Render the rows from the start through the line containing "will (x=98, y=1042)." as a JSON list of strings, one string per line, omitting blank lines.

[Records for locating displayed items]
--*--

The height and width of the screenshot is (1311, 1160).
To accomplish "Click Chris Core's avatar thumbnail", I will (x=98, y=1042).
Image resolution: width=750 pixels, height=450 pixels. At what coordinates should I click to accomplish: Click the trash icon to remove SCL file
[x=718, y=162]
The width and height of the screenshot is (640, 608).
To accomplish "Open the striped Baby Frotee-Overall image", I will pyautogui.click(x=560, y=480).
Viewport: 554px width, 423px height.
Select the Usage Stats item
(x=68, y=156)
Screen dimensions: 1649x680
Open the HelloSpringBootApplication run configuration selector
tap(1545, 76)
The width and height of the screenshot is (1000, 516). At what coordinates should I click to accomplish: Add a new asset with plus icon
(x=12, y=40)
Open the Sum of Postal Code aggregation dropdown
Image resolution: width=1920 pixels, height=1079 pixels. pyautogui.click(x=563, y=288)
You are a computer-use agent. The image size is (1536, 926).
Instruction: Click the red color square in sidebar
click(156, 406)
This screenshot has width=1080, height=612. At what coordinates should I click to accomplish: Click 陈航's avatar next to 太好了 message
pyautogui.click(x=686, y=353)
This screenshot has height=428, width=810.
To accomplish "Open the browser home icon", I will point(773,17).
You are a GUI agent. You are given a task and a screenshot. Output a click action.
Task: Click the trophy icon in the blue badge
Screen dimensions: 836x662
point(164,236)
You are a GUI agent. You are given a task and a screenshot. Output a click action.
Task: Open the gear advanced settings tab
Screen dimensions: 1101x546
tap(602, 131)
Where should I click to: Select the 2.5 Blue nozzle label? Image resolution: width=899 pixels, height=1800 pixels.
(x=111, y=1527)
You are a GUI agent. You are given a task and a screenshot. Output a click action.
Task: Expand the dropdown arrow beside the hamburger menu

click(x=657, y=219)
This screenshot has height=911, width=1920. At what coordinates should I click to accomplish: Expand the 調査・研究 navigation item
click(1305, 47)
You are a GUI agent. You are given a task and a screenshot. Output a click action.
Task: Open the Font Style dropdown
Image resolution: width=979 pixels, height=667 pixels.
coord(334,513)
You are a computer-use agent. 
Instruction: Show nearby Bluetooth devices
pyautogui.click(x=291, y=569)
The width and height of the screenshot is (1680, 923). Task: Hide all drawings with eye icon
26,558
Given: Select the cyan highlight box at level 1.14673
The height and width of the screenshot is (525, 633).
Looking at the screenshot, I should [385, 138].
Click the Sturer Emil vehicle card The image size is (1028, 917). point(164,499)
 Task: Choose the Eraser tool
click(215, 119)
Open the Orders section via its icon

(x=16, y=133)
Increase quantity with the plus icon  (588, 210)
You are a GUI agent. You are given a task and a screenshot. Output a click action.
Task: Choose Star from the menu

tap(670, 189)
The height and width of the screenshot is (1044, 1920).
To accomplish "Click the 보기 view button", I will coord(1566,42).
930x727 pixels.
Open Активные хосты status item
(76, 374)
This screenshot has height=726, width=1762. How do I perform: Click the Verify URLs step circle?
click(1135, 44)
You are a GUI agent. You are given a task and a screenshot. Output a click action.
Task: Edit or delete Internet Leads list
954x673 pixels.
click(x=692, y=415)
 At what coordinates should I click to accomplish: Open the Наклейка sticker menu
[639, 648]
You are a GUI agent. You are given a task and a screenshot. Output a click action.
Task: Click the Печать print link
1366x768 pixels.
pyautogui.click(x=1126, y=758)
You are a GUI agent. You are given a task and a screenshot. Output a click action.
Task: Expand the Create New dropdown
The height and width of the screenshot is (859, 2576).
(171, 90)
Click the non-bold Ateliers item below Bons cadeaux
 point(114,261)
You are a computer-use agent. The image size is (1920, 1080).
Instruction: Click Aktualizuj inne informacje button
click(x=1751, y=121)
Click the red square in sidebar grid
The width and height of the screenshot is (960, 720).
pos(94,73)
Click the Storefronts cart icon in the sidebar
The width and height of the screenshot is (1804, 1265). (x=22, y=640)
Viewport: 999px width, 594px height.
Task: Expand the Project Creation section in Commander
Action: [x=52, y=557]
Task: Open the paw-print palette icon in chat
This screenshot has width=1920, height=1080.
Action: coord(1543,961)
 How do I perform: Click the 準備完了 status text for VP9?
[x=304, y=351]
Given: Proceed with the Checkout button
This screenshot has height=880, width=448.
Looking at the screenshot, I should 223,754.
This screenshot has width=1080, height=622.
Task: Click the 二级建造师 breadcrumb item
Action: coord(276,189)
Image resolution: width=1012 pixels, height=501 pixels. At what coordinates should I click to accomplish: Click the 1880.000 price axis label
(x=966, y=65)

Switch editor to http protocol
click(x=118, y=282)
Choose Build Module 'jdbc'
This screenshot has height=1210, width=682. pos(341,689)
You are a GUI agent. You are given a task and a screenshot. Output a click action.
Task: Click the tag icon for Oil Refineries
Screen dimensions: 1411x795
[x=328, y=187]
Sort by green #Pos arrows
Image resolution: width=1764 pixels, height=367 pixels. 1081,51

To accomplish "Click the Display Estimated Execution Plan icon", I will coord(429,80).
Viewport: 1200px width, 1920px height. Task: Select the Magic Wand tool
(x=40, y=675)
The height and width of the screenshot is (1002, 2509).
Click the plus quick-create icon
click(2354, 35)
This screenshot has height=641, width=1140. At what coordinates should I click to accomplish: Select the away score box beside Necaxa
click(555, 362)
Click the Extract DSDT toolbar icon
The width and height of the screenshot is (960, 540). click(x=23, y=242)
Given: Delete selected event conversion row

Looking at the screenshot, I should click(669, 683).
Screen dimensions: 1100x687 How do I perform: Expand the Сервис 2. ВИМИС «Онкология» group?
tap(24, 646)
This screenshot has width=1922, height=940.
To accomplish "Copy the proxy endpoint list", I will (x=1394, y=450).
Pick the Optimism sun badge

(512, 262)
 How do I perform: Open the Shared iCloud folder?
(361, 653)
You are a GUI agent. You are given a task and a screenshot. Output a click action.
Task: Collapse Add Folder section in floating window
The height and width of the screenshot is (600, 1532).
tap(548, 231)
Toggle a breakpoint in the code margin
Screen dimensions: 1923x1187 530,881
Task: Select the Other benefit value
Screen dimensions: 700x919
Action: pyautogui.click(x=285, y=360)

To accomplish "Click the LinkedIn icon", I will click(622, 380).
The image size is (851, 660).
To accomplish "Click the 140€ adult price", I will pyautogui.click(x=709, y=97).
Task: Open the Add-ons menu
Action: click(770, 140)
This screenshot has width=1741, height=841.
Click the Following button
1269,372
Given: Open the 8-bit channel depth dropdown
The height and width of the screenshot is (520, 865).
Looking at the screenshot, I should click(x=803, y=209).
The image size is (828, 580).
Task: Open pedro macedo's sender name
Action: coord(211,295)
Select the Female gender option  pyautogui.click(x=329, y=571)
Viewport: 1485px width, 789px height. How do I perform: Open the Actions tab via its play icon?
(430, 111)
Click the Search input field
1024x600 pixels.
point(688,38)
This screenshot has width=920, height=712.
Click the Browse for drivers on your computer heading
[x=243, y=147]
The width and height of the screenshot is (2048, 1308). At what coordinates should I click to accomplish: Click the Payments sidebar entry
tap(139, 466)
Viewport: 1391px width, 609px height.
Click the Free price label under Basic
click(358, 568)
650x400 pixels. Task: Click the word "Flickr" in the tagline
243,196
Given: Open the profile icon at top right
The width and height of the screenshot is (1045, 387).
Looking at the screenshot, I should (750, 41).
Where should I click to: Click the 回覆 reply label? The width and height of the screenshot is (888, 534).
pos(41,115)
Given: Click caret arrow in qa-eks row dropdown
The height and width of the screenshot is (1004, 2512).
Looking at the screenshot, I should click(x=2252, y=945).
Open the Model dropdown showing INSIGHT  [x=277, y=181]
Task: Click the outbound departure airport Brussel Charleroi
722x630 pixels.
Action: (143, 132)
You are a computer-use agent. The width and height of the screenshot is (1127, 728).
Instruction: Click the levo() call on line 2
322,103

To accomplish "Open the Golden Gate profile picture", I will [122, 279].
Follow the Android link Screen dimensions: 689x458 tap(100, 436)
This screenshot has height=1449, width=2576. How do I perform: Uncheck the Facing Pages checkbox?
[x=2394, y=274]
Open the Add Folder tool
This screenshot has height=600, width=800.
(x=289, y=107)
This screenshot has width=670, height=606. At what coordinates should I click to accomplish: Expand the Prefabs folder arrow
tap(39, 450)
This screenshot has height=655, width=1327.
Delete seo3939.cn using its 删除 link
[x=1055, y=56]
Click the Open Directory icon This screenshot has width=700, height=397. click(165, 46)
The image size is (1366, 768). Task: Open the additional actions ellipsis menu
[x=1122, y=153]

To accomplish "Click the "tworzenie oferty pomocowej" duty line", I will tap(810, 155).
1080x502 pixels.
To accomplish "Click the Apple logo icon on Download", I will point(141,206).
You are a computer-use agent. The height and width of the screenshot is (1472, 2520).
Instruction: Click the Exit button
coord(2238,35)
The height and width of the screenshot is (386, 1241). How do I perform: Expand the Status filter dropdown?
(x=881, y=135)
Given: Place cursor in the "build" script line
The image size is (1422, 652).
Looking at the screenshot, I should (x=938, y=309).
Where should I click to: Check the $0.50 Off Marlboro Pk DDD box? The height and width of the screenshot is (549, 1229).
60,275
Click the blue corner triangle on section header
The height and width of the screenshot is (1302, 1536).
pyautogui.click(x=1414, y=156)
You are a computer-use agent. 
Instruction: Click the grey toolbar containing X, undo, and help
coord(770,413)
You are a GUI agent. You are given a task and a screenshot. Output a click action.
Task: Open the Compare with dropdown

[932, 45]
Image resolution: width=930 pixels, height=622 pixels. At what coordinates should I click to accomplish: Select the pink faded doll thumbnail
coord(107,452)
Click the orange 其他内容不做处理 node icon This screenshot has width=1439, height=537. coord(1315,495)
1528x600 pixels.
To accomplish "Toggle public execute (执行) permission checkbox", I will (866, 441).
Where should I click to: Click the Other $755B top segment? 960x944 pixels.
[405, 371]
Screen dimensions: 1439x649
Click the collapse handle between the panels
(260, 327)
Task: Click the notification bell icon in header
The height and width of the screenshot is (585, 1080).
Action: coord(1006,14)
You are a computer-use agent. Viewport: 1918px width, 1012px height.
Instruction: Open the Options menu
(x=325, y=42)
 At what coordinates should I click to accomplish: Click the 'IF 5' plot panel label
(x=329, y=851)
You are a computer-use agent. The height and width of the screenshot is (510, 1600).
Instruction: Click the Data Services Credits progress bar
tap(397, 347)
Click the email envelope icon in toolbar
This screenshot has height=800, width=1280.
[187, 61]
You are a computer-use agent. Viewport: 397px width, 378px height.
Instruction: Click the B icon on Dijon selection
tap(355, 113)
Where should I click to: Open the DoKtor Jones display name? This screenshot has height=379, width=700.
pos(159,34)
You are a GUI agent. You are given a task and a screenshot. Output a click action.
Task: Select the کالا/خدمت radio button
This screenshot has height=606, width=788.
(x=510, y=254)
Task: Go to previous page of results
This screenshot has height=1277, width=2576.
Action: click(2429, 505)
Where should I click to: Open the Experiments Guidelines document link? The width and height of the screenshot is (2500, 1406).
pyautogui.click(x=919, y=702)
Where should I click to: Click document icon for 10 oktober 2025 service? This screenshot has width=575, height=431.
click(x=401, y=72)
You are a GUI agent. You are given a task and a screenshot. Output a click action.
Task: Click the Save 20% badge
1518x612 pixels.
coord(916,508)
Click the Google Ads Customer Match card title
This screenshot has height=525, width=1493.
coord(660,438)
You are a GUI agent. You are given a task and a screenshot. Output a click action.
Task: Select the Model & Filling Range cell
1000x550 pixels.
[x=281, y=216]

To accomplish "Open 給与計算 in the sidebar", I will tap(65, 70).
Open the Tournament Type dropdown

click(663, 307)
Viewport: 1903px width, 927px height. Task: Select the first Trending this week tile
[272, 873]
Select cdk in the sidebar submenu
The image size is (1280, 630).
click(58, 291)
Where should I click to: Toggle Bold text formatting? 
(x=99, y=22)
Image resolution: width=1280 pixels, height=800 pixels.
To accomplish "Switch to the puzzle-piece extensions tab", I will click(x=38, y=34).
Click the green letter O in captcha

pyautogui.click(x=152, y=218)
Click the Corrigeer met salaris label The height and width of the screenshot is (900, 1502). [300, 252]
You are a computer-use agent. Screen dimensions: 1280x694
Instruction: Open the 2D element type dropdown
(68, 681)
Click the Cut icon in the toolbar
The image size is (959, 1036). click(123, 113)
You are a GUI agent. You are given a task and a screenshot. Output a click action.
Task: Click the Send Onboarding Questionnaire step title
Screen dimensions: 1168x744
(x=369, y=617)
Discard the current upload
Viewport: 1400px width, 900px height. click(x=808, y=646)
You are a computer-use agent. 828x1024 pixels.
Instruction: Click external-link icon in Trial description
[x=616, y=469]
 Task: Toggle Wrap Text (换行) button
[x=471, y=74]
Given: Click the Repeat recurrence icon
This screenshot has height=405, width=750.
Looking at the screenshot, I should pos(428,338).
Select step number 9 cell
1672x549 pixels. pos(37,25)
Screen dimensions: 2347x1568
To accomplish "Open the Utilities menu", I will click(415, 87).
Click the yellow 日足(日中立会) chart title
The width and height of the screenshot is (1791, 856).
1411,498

--*--

_Right answer_
[
  "The height and width of the screenshot is (1311, 1160).",
  "To accomplish \"Click Chris Core's avatar thumbnail\", I will (x=98, y=1042)."
]